中国の去年1年間の経済成長率(けいざいせいちょうりつ)は9.5%と、政府の経済抑制政策(よくせいせいさく)にもかかわらず、前の年をさらに上回(うわまわ)りました。

これは、中国国家統計局(こっかとうけいきょく)の李徳水局長が今日(2005年1月25日)、北京で記者会見(きしゃかいけん)し明(あき)らかにしました。それによりますと、中国の去年1年間の経済成長率は、9.5%で前の年の9.3%をさらに0.2ポイント上回わりました。産業別(さんぎょうべつ)の成長率は、農業(のうぎょう)など第1次産業は、6.3%にとどまっていますが、工業を中心とした第2次産業は、11.1%と大きく伸び、サービス業など第3次産業も8.3%と高い伸びを見せています。

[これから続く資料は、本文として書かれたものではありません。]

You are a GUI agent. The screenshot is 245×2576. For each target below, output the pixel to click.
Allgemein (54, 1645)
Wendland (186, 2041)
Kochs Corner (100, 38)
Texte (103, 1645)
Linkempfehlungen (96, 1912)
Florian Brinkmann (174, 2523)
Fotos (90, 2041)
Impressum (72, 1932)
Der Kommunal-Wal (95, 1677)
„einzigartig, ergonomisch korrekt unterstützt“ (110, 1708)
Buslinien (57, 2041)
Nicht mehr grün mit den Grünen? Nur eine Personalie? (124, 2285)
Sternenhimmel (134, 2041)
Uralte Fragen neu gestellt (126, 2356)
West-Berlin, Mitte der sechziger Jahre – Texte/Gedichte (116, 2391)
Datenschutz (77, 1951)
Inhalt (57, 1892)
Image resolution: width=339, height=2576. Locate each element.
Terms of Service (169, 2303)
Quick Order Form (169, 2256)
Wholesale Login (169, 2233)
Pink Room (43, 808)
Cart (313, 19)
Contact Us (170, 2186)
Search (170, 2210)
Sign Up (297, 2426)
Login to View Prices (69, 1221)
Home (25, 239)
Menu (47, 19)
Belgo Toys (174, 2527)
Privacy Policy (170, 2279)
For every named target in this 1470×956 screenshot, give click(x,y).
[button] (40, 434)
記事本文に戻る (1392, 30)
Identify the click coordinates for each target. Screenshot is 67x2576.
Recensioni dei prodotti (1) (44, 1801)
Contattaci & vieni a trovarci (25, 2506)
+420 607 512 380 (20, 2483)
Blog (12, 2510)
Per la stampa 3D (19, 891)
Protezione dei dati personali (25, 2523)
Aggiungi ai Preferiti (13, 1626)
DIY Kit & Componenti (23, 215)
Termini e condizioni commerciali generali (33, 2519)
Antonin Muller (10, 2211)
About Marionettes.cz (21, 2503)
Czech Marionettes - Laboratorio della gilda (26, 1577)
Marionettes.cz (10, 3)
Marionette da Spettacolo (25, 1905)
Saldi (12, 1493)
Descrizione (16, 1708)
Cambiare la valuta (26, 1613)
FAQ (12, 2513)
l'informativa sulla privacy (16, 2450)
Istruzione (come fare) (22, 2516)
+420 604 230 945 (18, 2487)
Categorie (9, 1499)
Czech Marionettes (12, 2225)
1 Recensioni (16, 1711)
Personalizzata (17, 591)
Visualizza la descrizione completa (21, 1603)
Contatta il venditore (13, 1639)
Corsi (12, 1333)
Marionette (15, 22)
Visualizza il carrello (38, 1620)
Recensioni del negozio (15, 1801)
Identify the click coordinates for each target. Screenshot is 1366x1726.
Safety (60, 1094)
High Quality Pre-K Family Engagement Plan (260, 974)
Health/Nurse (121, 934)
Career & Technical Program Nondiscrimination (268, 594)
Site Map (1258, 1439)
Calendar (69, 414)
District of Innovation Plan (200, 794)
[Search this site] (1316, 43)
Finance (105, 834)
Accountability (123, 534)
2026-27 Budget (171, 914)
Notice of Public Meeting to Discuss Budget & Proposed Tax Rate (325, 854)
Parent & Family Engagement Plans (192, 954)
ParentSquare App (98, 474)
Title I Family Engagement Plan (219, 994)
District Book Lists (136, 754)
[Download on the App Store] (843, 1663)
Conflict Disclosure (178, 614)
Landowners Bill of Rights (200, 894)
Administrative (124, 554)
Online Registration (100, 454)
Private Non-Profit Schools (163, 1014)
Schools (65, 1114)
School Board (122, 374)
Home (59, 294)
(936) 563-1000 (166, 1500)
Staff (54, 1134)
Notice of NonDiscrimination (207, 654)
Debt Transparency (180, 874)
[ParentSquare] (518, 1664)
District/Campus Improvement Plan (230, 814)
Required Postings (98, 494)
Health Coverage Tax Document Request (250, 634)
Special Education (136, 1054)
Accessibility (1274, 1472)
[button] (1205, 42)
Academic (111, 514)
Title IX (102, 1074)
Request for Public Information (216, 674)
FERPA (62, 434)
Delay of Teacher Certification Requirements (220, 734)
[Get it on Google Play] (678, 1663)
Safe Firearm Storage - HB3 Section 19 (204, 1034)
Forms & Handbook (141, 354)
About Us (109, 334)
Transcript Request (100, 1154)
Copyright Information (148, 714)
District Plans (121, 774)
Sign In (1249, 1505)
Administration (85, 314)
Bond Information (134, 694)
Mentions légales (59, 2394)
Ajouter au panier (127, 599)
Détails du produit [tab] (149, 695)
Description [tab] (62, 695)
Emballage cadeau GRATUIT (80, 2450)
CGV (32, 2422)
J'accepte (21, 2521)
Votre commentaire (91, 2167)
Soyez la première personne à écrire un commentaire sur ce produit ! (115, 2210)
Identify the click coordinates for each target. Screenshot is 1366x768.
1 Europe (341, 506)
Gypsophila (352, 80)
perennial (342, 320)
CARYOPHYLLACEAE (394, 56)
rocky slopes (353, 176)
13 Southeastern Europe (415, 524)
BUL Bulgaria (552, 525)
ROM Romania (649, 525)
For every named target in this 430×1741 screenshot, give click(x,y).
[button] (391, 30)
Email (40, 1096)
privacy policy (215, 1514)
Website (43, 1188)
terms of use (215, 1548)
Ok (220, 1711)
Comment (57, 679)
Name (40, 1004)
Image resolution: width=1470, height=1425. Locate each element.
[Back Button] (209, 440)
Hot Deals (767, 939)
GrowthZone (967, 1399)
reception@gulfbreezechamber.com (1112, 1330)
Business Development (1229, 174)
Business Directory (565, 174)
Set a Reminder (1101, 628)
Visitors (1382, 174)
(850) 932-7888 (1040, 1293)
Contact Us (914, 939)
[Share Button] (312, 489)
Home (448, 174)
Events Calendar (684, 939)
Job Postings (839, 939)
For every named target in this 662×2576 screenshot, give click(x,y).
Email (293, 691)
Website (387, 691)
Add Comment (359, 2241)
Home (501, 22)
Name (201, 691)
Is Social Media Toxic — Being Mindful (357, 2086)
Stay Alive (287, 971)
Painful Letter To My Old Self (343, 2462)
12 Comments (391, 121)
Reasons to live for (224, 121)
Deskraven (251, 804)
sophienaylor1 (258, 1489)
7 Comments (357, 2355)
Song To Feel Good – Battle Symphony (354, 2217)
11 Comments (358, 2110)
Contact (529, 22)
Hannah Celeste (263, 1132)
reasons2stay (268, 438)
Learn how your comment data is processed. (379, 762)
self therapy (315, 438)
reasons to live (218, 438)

中国の行政当局(ぎょうせいとうきょく)は、経済の過熱(かねつ)を押さえるため、去年春から不動産投資(ふどうさんとうし)などに対する引き締めを行いましたが、それでも設備投資などを含めた固定資産投資は、25.8%と顕著(けんちょ)な伸びを示しました。また、中国の去年の貿易総額(ぼうえきそうがく)は輸出入(ゆしゅつにゅう)あわせて1兆1547億ドルと、前の年を35.7%も上回り、外貨準備高(がいかじゅんびだか)も、6099億ドルと前の年を2000億ドル以上も上回りました。一方、去年の消費者物価上昇率は、3.9%と前の年の上昇率を1ポイント以上、上まわりました。特に穀物(こくもつ)の値段の上昇が顕著で、26.4%も値上がりするなど好調(こうちょう)な経済成長の一方で、庶民(しょみん)の生活にも新たな影響が出始(ではじ)めていることがうかがわれます。